Re: Using quicksort for every external sort run

From: Peter Geoghegan <pg(at)heroku(dot)com>
To: Simon Riggs <simon(at)2ndquadrant(dot)com>
Cc: Robert Haas <robertmhaas(at)gmail(dot)com>, Jeff Janes <jeff(dot)janes(at)gmail(dot)com>, Pg Hackers <pgsql-hackers(at)postgresql(dot)org>, Heikki Linnakangas <hlinnaka(at)iki(dot)fi>, David Rowley <david(dot)rowley(at)2ndquadrant(dot)com>, Greg S <stark(at)mit(dot)edu>
Subject: Re: Using quicksort for every external sort run
Date: 2015-12-07 00:25:23
Message-ID: CAM3SWZTx-RuMny3Bo0tiQCz-Kbqpkrxkse6DvsGoaG0vX+uSdw@mail.gmail.com
Views: Raw Message | Whole Thread | Download mbox | Resend email
Thread:
Lists: pgsql-hackers

On Tue, Nov 24, 2015 at 4:33 PM, Peter Geoghegan <pg(at)heroku(dot)com> wrote:
> So, the bottom line is: This patch seems very good, is unlikely to
> have any notable downside (no case has been shown to be regressed),
> but has yet to receive code review. I am working on a new version with
> the first two commits consolidated, and better comments, but that will
> have the same code, unless I find bugs or am dissatisfied. It mostly
> needs thorough code review, and to a lesser extent some more
> performance testing.

[Task requirements]:
1. In the mailing-list message about quicksort for external sort runs, list every option shown on the "Views:" line.
2. Write the next part of the mailing-list message about quicksort for external sort runs, beginning after its last line.
The items that follow come from a separate source and are unrelated to the mailing-list message above.

[Provided information]:
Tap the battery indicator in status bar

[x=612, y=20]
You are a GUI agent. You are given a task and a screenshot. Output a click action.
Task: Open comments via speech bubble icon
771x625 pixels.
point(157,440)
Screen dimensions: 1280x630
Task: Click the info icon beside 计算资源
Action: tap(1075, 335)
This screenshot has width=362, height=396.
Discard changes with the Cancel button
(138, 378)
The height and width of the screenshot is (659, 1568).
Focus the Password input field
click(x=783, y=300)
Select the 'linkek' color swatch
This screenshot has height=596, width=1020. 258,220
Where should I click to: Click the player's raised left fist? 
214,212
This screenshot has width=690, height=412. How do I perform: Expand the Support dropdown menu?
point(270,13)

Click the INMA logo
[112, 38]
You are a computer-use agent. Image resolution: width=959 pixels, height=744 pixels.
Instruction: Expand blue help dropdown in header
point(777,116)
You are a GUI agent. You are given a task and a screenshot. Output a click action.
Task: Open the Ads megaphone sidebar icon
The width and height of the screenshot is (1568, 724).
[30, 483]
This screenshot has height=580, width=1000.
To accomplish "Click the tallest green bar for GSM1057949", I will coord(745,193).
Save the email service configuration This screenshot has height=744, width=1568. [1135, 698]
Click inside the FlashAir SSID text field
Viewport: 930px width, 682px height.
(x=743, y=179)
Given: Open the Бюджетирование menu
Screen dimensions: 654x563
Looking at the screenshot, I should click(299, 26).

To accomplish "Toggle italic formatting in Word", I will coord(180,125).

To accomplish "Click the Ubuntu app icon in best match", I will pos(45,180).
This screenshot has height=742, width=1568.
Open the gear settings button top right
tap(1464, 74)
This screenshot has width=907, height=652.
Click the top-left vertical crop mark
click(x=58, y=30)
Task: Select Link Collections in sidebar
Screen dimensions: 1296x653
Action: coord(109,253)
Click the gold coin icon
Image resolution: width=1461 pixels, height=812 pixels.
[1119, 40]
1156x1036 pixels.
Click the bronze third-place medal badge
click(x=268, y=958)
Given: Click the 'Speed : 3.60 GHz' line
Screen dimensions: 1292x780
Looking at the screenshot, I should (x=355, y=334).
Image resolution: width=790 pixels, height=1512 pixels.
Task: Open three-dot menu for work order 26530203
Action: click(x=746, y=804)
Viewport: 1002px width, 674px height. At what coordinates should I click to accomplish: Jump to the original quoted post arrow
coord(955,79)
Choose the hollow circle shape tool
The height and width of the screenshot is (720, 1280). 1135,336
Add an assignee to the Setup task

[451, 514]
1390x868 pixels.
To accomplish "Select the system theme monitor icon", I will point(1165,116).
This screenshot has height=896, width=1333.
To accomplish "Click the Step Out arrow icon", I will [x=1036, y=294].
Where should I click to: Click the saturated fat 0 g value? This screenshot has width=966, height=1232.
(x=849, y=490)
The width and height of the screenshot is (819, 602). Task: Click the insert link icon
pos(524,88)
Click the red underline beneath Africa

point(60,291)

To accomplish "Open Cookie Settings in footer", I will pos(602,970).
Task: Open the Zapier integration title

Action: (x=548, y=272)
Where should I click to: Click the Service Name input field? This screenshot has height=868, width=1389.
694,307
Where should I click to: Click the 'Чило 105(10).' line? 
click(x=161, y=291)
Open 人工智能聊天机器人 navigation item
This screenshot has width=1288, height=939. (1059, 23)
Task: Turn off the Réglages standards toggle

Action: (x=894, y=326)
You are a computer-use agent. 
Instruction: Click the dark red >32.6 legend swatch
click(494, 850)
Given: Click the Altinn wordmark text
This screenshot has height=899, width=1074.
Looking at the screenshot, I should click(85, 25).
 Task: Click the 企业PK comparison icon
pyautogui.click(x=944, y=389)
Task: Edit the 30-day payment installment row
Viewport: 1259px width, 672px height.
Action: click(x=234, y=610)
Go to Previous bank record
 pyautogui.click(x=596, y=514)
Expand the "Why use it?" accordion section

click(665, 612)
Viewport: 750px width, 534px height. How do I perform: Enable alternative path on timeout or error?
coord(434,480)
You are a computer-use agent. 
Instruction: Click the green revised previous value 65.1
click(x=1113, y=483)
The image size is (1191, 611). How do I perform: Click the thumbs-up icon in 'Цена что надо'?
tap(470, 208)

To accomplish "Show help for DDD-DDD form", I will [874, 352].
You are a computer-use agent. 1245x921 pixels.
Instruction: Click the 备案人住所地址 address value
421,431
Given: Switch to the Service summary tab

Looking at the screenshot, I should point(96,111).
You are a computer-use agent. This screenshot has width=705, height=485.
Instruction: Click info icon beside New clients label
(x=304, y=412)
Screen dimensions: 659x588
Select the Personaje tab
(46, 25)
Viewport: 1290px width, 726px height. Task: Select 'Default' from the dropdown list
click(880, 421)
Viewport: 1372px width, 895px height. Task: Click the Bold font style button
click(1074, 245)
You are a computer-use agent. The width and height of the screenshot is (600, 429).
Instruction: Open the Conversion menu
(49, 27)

[Final answers]:
1. Raw Message, Whole Thread, Download mbox, Resend email

2.
I'm currently spending a lot of time working on parallel CREATE INDEX.
I should not delay posting a new version of my patch series any
further, though. I hope to polish up parallel CREATE INDEX to be able
to show people something in a couple of weeks.

This version features consolidated commits, the removal of the
multipass_warning parameter, and improved comments and commit
messages. It has almost entirely unchanged functionality.

The only functional changes are:

* The function useselection() is taught to distrust an obviously bogus
caller reltuples hint (when it's already less than half of what we
know to be the minimum number of tuples that the sort must sort,
immediately after LACKMEM() first becomes true -- this is probably a
generic estimate).

* Prefetching only occurs when writing tuples. Explicit prefetching
appears to hurt in some cases, as David Rowley has shown over on the
dedicated thread. But it might still be that writing tuples is a case
that is simple enough to benefit consistently, due to the relatively
uniform processing that memory latency can hide behind for that case
(before, the same prefetching instructions were used for CREATE INDEX
and for aggregates, for example).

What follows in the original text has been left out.